In the race report below, how long did the Race Committee delay the start to let the breeze build and settle?
# Start of Text section
It was a day of snakes and ladders, winners and losers, calculated gambles and multiple crossing of fingers. Day 4 at the Maxi Yacht Rolex Cup 2007 was the trickiest yet as the wind lurched from one point on the compass to another leaving tacticians and strategists with plenty of decisions to make. Even the local knowledge gurus found it hard to keep a grip on proceedings.

Once again, all four divisions undertook the same course - after a 2-hour delay while the Race Committee allowed some breeze to build and settle. Build is relative, as the four divisions set off into a 5-knot easterly to a windward mark. Thereafter the 25 nautical-mile course took the yachts to Monaci rocks, down the southern shore of Caprera to a mark at Secca tre Monti before taking them back to the original windward mark, down into Golfo Pevero and the finish off Porto Cervo.

By the end of the day some intriguing contests were set up for the final day tomorrow - where a fifth completed race will bring a discard into play. In Racing, Morning Glory (GER) and Loki (AUS) are locked on 9 points, with the German boat in pole on countback having logged two wins to the Australian boats single bullet. In the Wally Division, a point separates J One (GBR) and Indio (ITA) after they finished second and first respectively. Cruising Division sees Ranger leading by two points from Velsheda whilst, in the Mini Maxi Division, Atalanta II (ITA) appears to have an unassailable lead of 8 points over OPS 5 after her disappointing 6th place today.

As for the race itself, the initial windward leg was not straightforward. The right side of the course seemed to pay as Alfa Romeo (NZL) came back from the left hand side to pass behind Morning Glory (GER) - possibly the only time Hasso Plattner's 86-foot canting-keeler has been ahead of Neville Crichton's 100-foot canting-keeler. Alfa had edged into a sub-boatlength lead by the windward mark, where the only real difference between the yachts was the technique for hoisting the reaching spinnakers. Alfa - click, whirr, made! Morning Glory - spin, spin, spin, spin, made! Hydraulic power versus manpower. Neither seemed to have the edge - a credit to the burly grinders on the maxZ86 - as the kites popped in unison. Rambler and Titan XII followed - both demonstrating admirably that brute force is still an effective means of raising sails. Having started racing at 13.45, Alfa rounded the mark at 14.10 - it would take her another two and a half hours to complete the course as the wind began to play tricks.

In the Wally Division, Claus Peter Offen's Y3K (GER) led up the first leg and established a big lead over Magic Carpet Squared after choosing the favoured right side of the course. Three Wally 80s - Highland Fling, Aori and Indio - along with Jean Charles Decaux's J One all rounded together. The first Mini Maxi was Carlo Puri Negri's Atalanta II, with Out of Reach, Edimetra and All Smoke in hot pursuit. Ghost led the Cruising Division around with Velsheda showing a clean pair of highly polished heels to Ranger.
# End of Text section
# Start of Dataset content
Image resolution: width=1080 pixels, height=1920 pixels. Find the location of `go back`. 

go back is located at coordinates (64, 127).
# End of Dataset content
Solved exercise ▸ Two hours.